- Условия задания -
1) Перечислите все, что, согласно фрагменту источника, отдано осмеянию в эрдмановской вещи.
2) Ответьте по фрагменту источника:
(a) Кого убил Чорба?
(b) Во что Чорба разряжает наган?
(c) За чем рабочие приезжают в коммуну?
3) Объясните по фрагменту источника, почему от эрдмановской вещи «совсем недалеко» до зозулевской «Коллегии высшей решимости».

___ Фрагмент источника

Ощутима некая этическая двусмысленность, присутствующая в эрдмановской вещи. Прежде всего осмеянию здесь отдано все и вся — прежняя этика и мораль, нынешняя растерянность обывателя, будущее героев. Авторский голос одинаково ироничен ко всем персонажам без исключения. Эрдман пишет их как гротескных, уморительно комичных монстров. Но отсюда совсем недалеко до зозулевской «Коллегии высшей {243} решимости»: если смерть среднего, обычного человека никому не интересна, отчего бы и не ускорить ее, очищая общество от человеческого «хлама».
Неясно в структуре пьесы, что же вырастает из отмененной в конце концов гибели героя, невольно ставшего причиной подлинного самоубийства другого персонажа (в соответствии с новыми веяниями совершающегося за сценой и никак не откомментированного автором).
Следующий шаг делает Катаев в «Авангарде».
Убивший главного коммунара (Майорова) Чорба плутает в тумане. Перед ним молчащий столб, но Чорбе мерещится Майоров и его голос:
«Ты мертвый…
— Я живой…
— Тебя убили…
— Меня нельзя убить…» Чорба разряжает наган в столб.
«Меня нельзя убить, Чорба! Меня — сотни… меня — тысячи… Меня — сотни тысяч. Миллионы меня…
Чорба. Нет больше пуль у меня».
В коммуну за хлебом приезжают рабочие:
«А где же самый главный?»

______
___ Строки данных

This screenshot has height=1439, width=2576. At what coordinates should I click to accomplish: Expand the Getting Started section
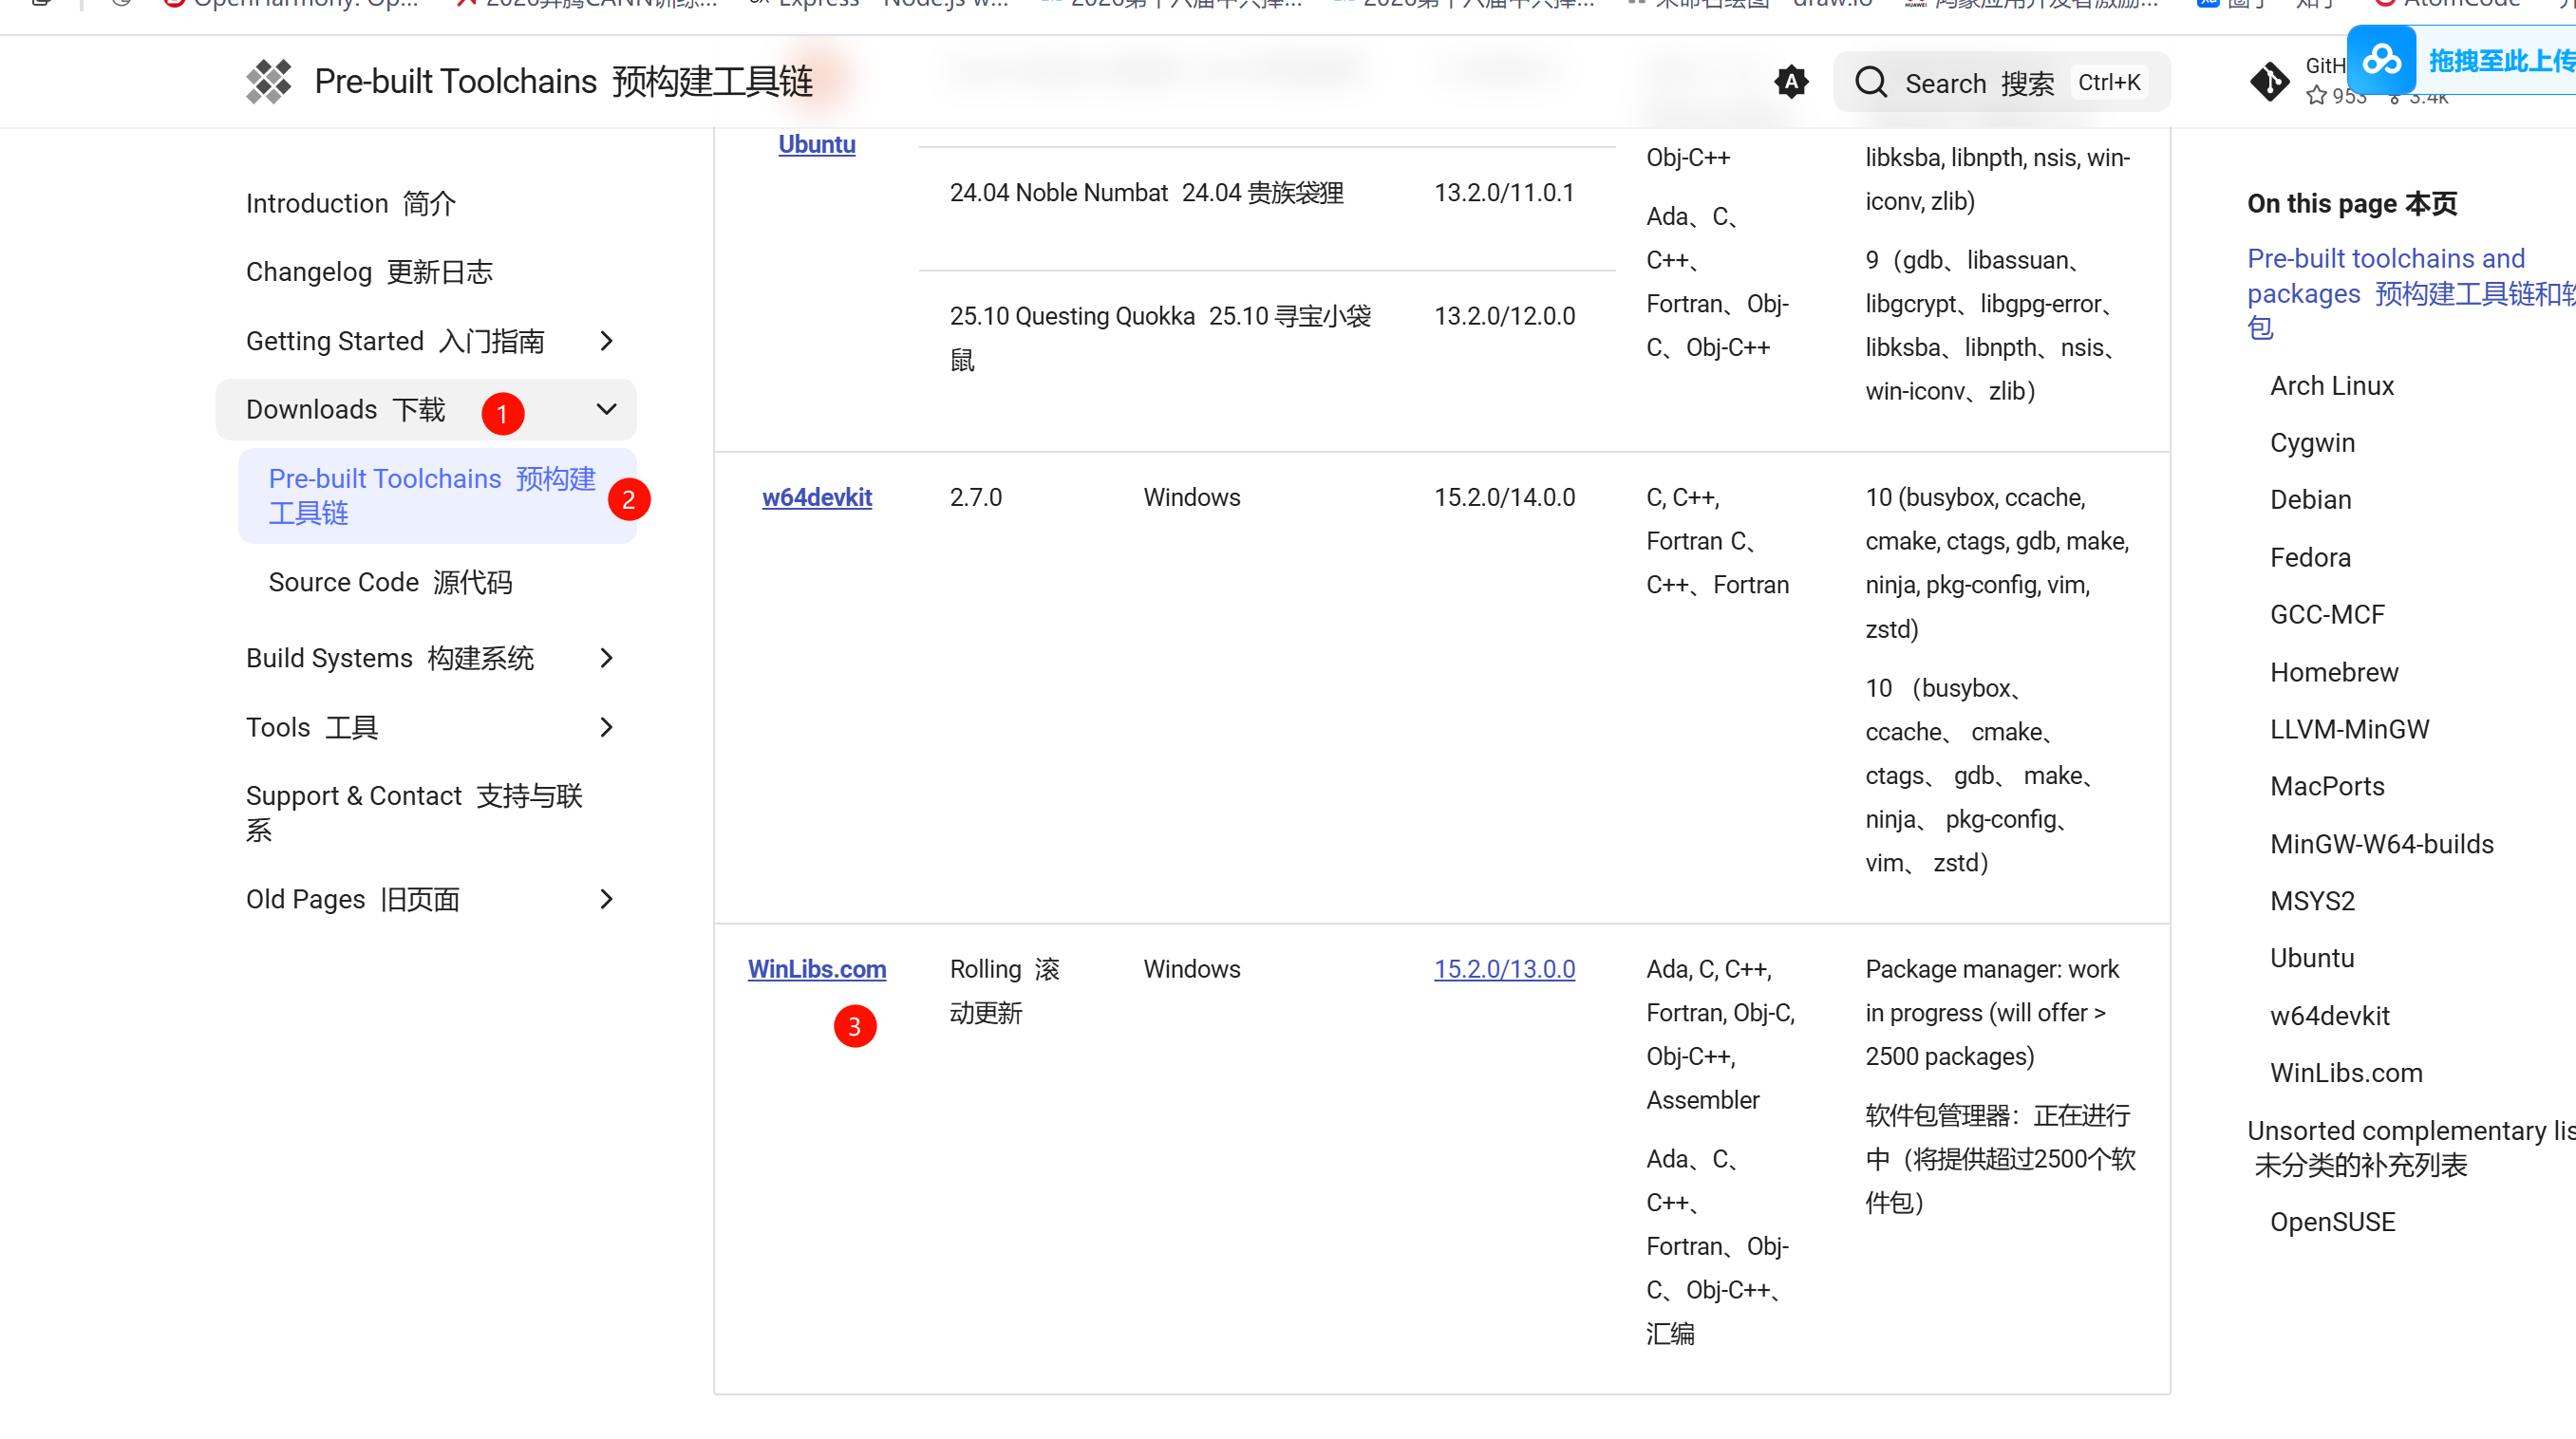click(x=606, y=341)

______

- Список решений -
1) Прежняя этика и мораль, нынешняя растерянность обывателя, будущее героев.

2)
(a) Главного коммунара Майорова.
(b) В столб.
(c) За хлебом.

3) Эрдман одинаково иронично изображает всех персонажей гротескными, уморительно комичными монстрами. Если смерть среднего, обычного человека никому не интересна, отсюда легко прийти к мысли ускорить ее, очищая общество от человеческого «хлама».